## [ANHAND DER ANGABEN]
- A) Liste aus dem Bericht über die Lecks in Fukushima alle Zeitangaben auf, zu denen dort ein Austritt von Wasser oder ein mögliches Leck genannt wird.
- B) Greif den Bericht über die Lecks in Fukushima wieder auf und schreib ihn nach seinem letzten Satz weiter.

## [VORLIEGENDER TEXT]
---------------
Die Pannenserie in der japanischen Atomanlage Fukushima reisst nicht ab: Aus einem unterirdischen Behälter ist vielleicht radioaktiv verseuchtes Wasser in den Boden gelangt. Die Gründe für die Lecks sind unklar.

Tepco nahm an einer Pressekonferenz Stellung: Das Gelände des AKW Fukushima in Japan.
Tepco nahm an einer Pressekonferenz Stellung: Das Gelände des AKW Fukushima in Japan.
Reuters

Die Pannenserie in der havarierten japanischen Atomanlage Fukushima reisst nicht ab. Nach Angaben der Betreiberfirma Tepco lief heute aus einem unterirdischen Sammelbehälter möglicherweise radioaktiv verseuchtes Wasser aus und versickerte im Boden.

Bereits am Wochenende hatte es zwei ähnliche Vorfälle gegeben. Tepco bekräftigte, mit einem Abfluss des verseuchten Wassers ins Meer sei nicht zu rechnen. Betroffen von dem möglichen Leck sei das unterirdisch gelegene Becken Nummer 1, in das verseuchtes Wasser aus dem schadhaften Becken Nummer 2 gepumpt wurde. Tepco habe dies jetzt gestoppt.

Zu den Gründen für die Lecks konnte ein Firmensprecher bei einer Medienkonferenz keine Angaben machen. Weitere Untersuchungen seien im Gange, sagte er.

Pannenserie

Nachdem in der Nacht zum Samstag nach Angaben des Betreibers womöglich bis zu 120 Tonnen radioaktiv verseuchtes Wasser aus einem Tank austraten, meldete der Konzern am Sonntag ein mögliches weiteres Leck in einem unterirdischen Sammelbehälter. In Wasserproben ausserhalb des Behälters wurden demnach radioaktive Werte gemessen.
---------------
## [BEREITGESTELLTE DATENSÄTZE]
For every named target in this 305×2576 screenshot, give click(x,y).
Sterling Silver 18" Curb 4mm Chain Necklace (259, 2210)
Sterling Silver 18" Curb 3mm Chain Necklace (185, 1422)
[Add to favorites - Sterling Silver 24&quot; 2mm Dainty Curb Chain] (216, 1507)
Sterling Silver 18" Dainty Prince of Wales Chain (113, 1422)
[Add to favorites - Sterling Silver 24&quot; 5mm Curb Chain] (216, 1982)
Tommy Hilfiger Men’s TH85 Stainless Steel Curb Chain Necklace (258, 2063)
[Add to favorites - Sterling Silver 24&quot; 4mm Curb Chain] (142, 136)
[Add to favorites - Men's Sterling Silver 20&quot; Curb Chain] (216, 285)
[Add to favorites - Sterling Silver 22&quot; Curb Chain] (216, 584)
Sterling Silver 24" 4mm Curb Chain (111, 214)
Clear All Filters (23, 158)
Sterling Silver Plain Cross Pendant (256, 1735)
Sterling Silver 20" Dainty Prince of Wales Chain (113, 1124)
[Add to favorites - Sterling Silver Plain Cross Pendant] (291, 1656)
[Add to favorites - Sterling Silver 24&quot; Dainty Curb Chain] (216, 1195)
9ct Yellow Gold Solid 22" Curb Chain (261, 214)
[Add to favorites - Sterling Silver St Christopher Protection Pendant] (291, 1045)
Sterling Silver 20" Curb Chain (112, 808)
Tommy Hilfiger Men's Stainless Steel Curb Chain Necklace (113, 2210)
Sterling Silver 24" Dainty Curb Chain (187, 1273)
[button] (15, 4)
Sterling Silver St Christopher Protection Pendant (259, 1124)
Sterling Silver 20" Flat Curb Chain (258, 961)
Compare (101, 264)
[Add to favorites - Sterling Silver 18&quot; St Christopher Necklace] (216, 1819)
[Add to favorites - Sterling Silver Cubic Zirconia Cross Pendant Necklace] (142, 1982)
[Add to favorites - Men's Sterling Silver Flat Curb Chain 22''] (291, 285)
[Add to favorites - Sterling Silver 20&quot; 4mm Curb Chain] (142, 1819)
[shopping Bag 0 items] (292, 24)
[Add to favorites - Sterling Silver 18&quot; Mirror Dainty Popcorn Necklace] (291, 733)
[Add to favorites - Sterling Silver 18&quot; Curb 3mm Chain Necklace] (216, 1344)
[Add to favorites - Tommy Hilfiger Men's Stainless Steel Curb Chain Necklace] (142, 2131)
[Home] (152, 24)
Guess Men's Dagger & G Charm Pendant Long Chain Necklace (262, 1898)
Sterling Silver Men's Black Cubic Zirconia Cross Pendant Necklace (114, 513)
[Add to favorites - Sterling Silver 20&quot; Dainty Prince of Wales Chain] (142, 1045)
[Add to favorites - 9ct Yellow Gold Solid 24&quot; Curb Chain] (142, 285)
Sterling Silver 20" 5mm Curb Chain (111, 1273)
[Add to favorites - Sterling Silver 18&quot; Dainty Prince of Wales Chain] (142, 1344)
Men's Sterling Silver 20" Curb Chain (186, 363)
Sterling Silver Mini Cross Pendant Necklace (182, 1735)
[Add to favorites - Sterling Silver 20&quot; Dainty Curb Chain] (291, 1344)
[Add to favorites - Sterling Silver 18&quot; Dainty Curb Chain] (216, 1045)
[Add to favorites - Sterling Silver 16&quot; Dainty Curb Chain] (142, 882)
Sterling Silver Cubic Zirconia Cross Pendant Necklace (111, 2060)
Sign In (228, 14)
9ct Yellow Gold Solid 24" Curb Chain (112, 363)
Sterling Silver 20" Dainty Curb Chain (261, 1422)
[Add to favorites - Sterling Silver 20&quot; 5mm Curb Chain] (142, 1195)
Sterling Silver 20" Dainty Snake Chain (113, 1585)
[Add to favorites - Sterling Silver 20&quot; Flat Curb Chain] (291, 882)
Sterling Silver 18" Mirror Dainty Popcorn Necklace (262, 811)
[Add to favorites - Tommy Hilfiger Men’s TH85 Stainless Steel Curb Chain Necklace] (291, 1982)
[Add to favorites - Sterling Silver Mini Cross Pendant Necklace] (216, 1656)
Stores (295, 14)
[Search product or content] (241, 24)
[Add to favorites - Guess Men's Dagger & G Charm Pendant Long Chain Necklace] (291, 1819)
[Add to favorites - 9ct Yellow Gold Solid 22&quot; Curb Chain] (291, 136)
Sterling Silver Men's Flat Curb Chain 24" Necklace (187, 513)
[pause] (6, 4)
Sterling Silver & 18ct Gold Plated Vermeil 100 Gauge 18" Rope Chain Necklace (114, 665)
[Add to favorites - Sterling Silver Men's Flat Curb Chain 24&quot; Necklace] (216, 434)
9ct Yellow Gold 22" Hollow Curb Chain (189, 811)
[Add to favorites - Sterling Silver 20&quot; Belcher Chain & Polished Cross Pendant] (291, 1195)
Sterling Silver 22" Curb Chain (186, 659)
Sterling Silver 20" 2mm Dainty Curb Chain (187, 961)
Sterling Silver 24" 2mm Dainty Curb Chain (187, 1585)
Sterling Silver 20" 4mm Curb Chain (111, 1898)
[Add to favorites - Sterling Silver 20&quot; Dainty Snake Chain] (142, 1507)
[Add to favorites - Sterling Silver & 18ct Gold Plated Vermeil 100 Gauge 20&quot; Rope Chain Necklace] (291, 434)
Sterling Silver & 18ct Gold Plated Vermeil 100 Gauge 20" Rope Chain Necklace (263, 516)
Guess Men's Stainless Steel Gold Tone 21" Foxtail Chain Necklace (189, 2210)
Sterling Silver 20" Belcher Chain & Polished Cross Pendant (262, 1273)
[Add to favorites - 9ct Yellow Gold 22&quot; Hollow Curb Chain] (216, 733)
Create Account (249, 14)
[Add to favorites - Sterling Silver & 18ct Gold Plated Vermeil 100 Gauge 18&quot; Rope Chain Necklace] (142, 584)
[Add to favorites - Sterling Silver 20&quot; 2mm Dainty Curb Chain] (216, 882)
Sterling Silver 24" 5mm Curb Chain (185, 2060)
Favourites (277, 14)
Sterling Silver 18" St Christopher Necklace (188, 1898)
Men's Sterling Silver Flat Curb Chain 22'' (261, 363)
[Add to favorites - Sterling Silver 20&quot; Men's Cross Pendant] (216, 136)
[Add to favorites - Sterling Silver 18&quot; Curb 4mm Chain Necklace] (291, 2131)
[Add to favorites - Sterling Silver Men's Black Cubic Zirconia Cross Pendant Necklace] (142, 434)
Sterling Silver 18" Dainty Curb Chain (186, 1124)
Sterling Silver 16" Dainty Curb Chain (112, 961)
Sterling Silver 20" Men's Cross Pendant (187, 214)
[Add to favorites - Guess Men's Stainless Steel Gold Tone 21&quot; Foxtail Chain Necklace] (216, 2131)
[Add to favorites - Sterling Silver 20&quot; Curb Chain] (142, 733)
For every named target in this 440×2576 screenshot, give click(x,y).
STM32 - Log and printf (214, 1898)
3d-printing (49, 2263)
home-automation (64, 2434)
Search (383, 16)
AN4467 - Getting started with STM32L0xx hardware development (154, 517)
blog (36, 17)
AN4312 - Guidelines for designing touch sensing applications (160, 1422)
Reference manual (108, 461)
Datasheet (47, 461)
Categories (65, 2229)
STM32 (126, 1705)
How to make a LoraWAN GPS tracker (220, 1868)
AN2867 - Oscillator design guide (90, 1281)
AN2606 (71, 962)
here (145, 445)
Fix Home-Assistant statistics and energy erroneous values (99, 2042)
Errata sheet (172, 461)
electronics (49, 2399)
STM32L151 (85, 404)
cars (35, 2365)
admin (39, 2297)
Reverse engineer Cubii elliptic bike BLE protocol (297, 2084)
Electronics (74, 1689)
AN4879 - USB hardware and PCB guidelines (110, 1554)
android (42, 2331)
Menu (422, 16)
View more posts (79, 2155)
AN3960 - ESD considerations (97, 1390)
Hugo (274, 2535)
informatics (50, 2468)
---------------
## [DIE ANTWORTEN]
- A)
- heute
- am Wochenende
- in der Nacht zum Samstag
- am Sonntag

- B)
Erst am Freitag war eines der Kühlsysteme für Abklingbecken für verbrauchte Brennstäbe für drei Stunden ausgefallen. Nach einer Überprüfung wurde die Anlage nach Angaben von Tepco wieder in Betrieb genommen. Mutmassliche Ursache seien technische Arbeiten gewesen. Im März waren vier Kühlbecken für 30 Stunden ausgefallen, nachdem eine Ratte einen Kurzschluss in der Schaltanlage verursacht hatte.

Die Katastrophe von Fukushima vor zwei Jahren war das folgenschwerste Atomunglück seit dem Unfall von Tschernobyl im Jahr 1986. Die Lage in dem Atomkraftwerk im Nordosten Japans gilt seit Dezember 2011 als stabil. Dennoch bleibt die Anlage äusserst anfällig, insbesondere für den Fall eines neuen Erdbebens oder Tsunamis.